■ Deine Aufgaben ■
(A) Gib den Abschnitt des Ausgangstexts von „Hatte man zunächst“ bis „dort gern gelesen).“ wortgetreu aus.
(B) Nenne alle Personen, die im Ausgangstext mit Namen erwähnt werden.

■ Ausgangstext ■
****

Hatte man zunächst ein bisschen Sorge, dass Fritsch es mit seinen humorvollen Persiflagen auch ein wenig zu weit treiben und in den eher biederen Humor eines Loriots und dessen Begegnung mit Orchestern abgleiten könnte, wird dies durch einige hübsche Slapstick-Nummern des Schauspielers beim Besteigen des Dirigentenpults wie auch durch die komödiantisch-schnoddrigen Aufführungen des Bühnenpersonals beim Umbau (»So, jetzt sind wir mit der Arbeit fertig, jetzt können Sie wieder spielen«) aufs Schönste beiseite gewischt (die Namen der Bühnenarbeiter*innen hätten im Besetzungszettel durchaus auch noch Platz gehabt und hätte man dort gern gelesen).
Und bei den beiden Kernstücken dieses Konzerts hielt sich Fritsch dankenswerterweise auch völlig zurück, hier wurde mit vollem Ernst und ohne Klamauk musiziert: Die beeindruckende Cembalistin Gośka Isphording spielte den Solopart in Iannis Xenakis’ Komposition »À l’île de Gorée« für verstärktes Cembalo und zwölf Musiker*innen. Ein bedrückendes, aber gleichzeitig kraftvolles Werk, das sich auf die Insel Gorée bezieht, jene Insel vor der Küste Senegals, die bekannt wurde als Symbol für die Verschleppung von Sklaven über den Atlantik. Ein musikalisches Manifest des Antirassismus, das Xenakis den Opfern von Sklavenhandel und Apartheid widmete.

****

■ Datensätze ■

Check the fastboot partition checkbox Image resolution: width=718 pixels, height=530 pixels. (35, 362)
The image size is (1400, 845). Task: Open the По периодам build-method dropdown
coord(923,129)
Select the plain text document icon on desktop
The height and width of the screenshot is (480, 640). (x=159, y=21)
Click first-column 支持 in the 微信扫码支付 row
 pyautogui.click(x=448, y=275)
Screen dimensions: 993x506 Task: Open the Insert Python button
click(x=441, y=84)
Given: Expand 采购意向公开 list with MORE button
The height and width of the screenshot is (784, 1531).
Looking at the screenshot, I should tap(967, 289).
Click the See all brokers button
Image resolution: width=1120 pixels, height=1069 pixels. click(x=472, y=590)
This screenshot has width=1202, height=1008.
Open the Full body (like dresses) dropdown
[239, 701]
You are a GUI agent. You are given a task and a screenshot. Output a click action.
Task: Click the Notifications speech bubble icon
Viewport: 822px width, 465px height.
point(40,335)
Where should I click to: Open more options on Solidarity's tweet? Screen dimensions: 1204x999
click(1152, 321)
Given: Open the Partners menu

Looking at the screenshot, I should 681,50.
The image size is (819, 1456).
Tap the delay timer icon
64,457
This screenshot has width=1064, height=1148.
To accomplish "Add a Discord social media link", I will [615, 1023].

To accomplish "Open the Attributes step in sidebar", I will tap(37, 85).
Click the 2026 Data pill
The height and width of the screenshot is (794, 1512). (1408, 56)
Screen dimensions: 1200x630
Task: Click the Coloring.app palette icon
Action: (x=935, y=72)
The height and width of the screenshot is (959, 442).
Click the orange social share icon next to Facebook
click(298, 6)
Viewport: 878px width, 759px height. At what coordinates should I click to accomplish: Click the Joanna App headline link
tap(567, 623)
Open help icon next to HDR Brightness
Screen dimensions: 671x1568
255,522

****

■ Antworten ■
(A)
Hatte man zunächst ein bisschen Sorge, dass Fritsch es mit seinen humorvollen Persiflagen auch ein wenig zu weit treiben und in den eher biederen Humor eines Loriots und dessen Begegnung mit Orchestern abgleiten könnte, wird dies durch einige hübsche Slapstick-Nummern des Schauspielers beim Besteigen des Dirigentenpults wie auch durch die komödiantisch-schnoddrigen Aufführungen des Bühnenpersonals beim Umbau (»So, jetzt sind wir mit der Arbeit fertig, jetzt können Sie wieder spielen«) aufs Schönste beiseite gewischt (die Namen der Bühnenarbeiter*innen hätten im Besetzungszettel durchaus auch noch Platz gehabt und hätte man dort gern gelesen).

(B) Fritsch, Loriot, Gośka Isphording, Iannis Xenakis